- There is a substantial need for better treatments for DLBCL, which has low survival rates at five years; there are an estimated 20,000 new cases of DLBCL in the U.S. each year
- The ZEST study follows multiple Phase 2 clinical trials supporting advancement of ZEVALIN into a registrational-quality study in aggressive lymphoma; results from the largest of the studies, presented at the 2012 European Hematology Association annual meeting, showed an 84% 5-year overall survival (OS) rate and 75% 5-year progression-free survival (PFS) in older patients with stage II-IV DLBCL who received ZEVALIN following R-CHOP
- The ZEST (Zevalin Evaluation as Sequential Therapy) study will compare the ZEVALIN therapeutic regimen to observation in patients with newly diagnosed stage II, III, or IV DLBCL who are 60 years of age and older and who are in complete remission after first-line R-CHOP or R-CHOP like chemotherapy for their disease
- Primary endpoint is overall survival; secondary endpoints include 2-year OS rate and PFS
Additional ZEVALIN clinical studies in aggressive lymphoma include the SPINOZA (Study with Preparatory INduction Of Zevalin in Aggressive lymphoma) trial, which to date has randomized 39 patients receiving autologous stem cell transplantation (ASCT) for relapsed DLBCL
HENDERSON, NV, USA I September 19, 2012 I Spectrum Pharmaceuticals, Inc. (SPPI), a biotechnology company with fully integrated commercial and drug development operations with a primary focus in oncology and hematology, today announced initiation of patient enrollment in the Company’s randomized Phase 3 ZEST (Zevalin Evaluation as Sequential Therapy) trial of ZEVALIN® (ibritumomab tiuxetan) Injection for intravenous use for first-line consolidation in patients with diffuse large B-cell lymphoma (DLBCL) who achieved remission following R-CHOP chemotherapy (rituximab, cyclophosphamide, doxorubicin, vincristine, and prednisone). The study will assess overall survival (OS) and progression-free survival (PFS) in patients 60 years and older. Patients will consist of newly diagnosed Stage II – IV DLBCL patients with a complete response after the standard six courses of R-CHOP. They will be randomized between observation and ZEVALIN treatment.

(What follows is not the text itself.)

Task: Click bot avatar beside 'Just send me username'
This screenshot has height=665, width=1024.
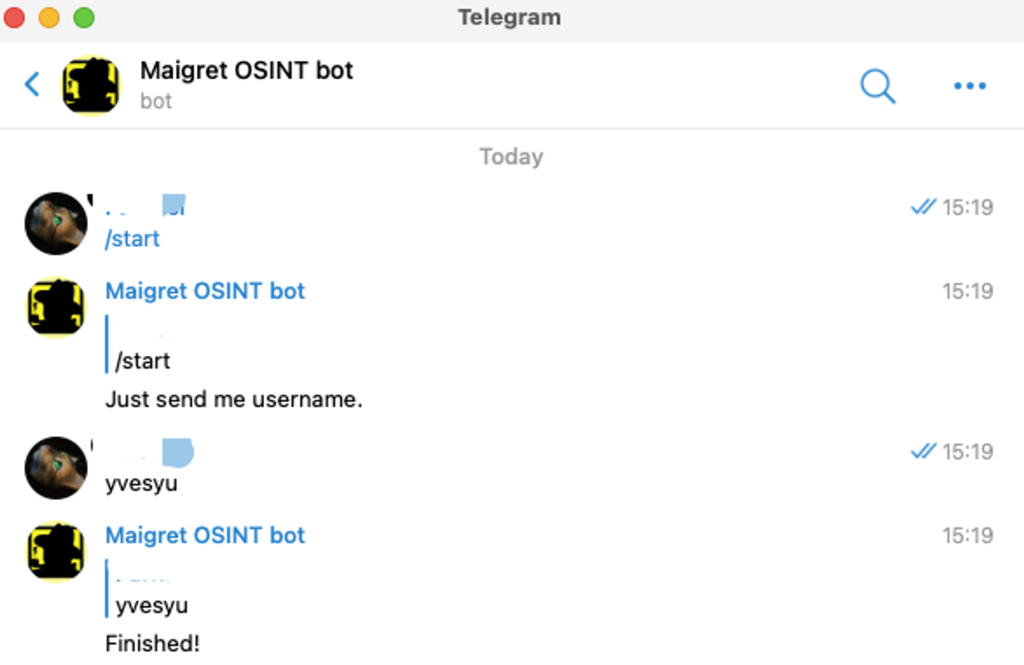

“Initiation of the ZEST trial, together with our commitment to the ongoing SPINOZA trial in patients with relapsed DLBCL who receive autologous stem cell transplantation, represent a comprehensive clinical program to determine the full potential of ZEVALIN in DLBCL, the most common form of non-Hodgkin’s lymphoma in which there is substantial unmet need, especially in older patients,” stated Rajesh C. Shrotriya, M.D., Chairman, President and Chief Executive Officer of Spectrum Pharmaceuticals, Inc.
Dr. Shrotriya continued, “Spectrum has a number of near-term and long-term clinical milestones for ZEVALIN, including presentations at major medical meetings, both internationally and in the US, such as at ASH and ASCO. In addition, a patient initiative launched earlier this year and the acquisition of marketing rights in the EU should have a strong impact on increasing awareness of the value of this important product for the global lymphoma community.”
Paul Hamlin, M.D., of the Lymphoma Service at Memorial Sloan-Kettering Cancer Center and a lead investigator in the study, commented, “There is a substantial need for better treatments for DLBCL, particularly in the ever-increasing group of older patients who have fewer treatment options than younger patients. A consolidative therapy that is administered in just one week and improves survival would have a huge impact on lymphoma patients’ lives. The very encouraging evidence from earlier Phase 2 studies of ZEVALIN in aggressive lymphomas, both in terms of safety and efficacy results, form the basis for the randomized study, and ZEVALIN has the potential to expand our arsenal against this terrible disease.”
Promising results of the largest of the Phase 2 studies were presented at this year’s annual meeting of the European Hematology Association (EHA). The data demonstrated that ZEVALIN therapeutic regimen following R-CHOP treatment resulted in a 5-year overall survival rate of 84% and 5-year progression-free survival of 75% in 44 older patients (age 62-86) with stage II-IV DLBCL. Overall survival was improved approximately 15% over that observed in similar risk patients treated with R-CHOP alone,1 justifying confirmation of this finding in a larger randomized trial.
“DLBCL consolidation therapy is a setting in which rituximab maintenance has failed to show benefit in two randomized clinical trials, whereas multiple Phase 2 studies have shown encouraging results for ZEVALIN consolidation in this setting. We feel that success of ZEVALIN in the ZEST study could lead to approval for its use in DLBCL consolidation therapy,” stated Dr. Shrotriya.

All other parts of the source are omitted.